== Trecho fornecido ==
O filme Você Não Estava Aqui, dirigido por Ken Loach, carrega no título uma ambivalência significativa: ao mesmo tempo em que se remete ao nome da empresa onde Ricky Turner se associa como trabalhador, diz respeito simbolicamente à ausência de Turner da própria vida depois que isso acontece. A empresa Você Não Estava Aqui tem o perfil das Rappi, Uber, IFood que tanto têm ocupado a memória de nossos celulares. Não se trata de um emprego como os tradicionais, é mais uma ponte entre o lucro e o trabalhador que ele mesmo pode gerar e gerenciar de acordo com sua potência e esforço pessoal. Com esse discurso, se propagou a sedução de milhares de desempregados em países quebrados financeiramente.
No último período de chuvas no sudeste brasileiro, a fotografia divulgada de um homem caminhando no meio de uma enchente para entregar sua mercadoria ou aquela outra imagem do cadeirante que leva sua mochila no colo no metrô de São Paulo nos desafiam a pensar sobre a ética da meritocracia e o fantasioso discurso que caracteriza a classe trabalhadora como inventiva e empreendedora.
Os anos 1990 brasileiros talvez tenham sido a década em que ocorreu com maior intensidade a difusão de um discurso do eu, isso é, a linguagem cotidiana começou a adquirir os contornos da política econômica neoliberal em que a privatização é mediação de trânsito entre a sociedade e a constituição subjetiva. O espírito de autorrealização, sucesso pessoal, desenvolvimento emocional (hoje abordados ao esgotamento pelo discurso de coaching, autocuidado, autogoverno, autonegócio e práticas de graus semelhantes) confluíram-se como uma afirmação da mentalidade egoica do modelo neoliberal brasileiro de economia. É nesse estado de gerenciamento próprio e de hiper-individualização, aparentemente saudável e emancipador, que o filme de Ken Loach tenta tocar com uma dura mão gelada.

== Tarefas a realizar ==
1) No trecho sobre o filme Você Não Estava Aqui, com quais empresas a empresa do título é comparada quanto ao perfil?
2) Copie do trecho sobre o filme Você Não Estava Aqui a passagem entre "Os anos 1990" e "dura mão gelada.", incluindo ambas.

[Dados coletados]
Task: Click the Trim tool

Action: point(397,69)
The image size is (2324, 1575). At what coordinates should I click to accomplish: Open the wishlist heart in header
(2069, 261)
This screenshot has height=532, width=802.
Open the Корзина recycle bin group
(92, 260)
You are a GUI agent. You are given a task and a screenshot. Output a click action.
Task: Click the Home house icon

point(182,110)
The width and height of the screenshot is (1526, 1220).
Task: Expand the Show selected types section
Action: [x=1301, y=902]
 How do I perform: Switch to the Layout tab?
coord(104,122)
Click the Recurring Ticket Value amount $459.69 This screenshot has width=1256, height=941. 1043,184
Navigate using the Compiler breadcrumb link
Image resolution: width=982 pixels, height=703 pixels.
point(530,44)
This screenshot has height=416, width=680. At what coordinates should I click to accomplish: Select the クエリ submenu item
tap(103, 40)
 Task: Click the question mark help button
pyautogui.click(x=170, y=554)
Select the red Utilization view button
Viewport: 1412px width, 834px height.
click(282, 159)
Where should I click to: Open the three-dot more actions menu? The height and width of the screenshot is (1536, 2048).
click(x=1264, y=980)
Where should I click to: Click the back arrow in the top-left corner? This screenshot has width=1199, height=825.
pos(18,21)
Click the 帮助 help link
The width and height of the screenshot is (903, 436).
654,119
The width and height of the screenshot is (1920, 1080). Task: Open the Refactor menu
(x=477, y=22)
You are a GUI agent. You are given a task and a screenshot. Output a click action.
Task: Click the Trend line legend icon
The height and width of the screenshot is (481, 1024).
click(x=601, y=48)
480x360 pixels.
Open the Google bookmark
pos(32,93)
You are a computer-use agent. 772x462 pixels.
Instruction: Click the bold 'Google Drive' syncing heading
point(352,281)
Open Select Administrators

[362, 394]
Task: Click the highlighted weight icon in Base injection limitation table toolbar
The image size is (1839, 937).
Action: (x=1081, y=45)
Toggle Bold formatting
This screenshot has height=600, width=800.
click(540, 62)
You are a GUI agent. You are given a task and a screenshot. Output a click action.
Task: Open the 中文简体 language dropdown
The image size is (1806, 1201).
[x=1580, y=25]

== Respostas dos problemas ==
1) Rappi, Uber e IFood.

2)
Os anos 1990 brasileiros talvez tenham sido a década em que ocorreu com maior intensidade a difusão de um discurso do eu, isso é, a linguagem cotidiana começou a adquirir os contornos da política econômica neoliberal em que a privatização é mediação de trânsito entre a sociedade e a constituição subjetiva. O espírito de autorrealização, sucesso pessoal, desenvolvimento emocional (hoje abordados ao esgotamento pelo discurso de coaching, autocuidado, autogoverno, autonegócio e práticas de graus semelhantes) confluíram-se como uma afirmação da mentalidade egoica do modelo neoliberal brasileiro de economia. É nesse estado de gerenciamento próprio e de hiper-individualização, aparentemente saudável e emancipador, que o filme de Ken Loach tenta tocar com uma dura mão gelada.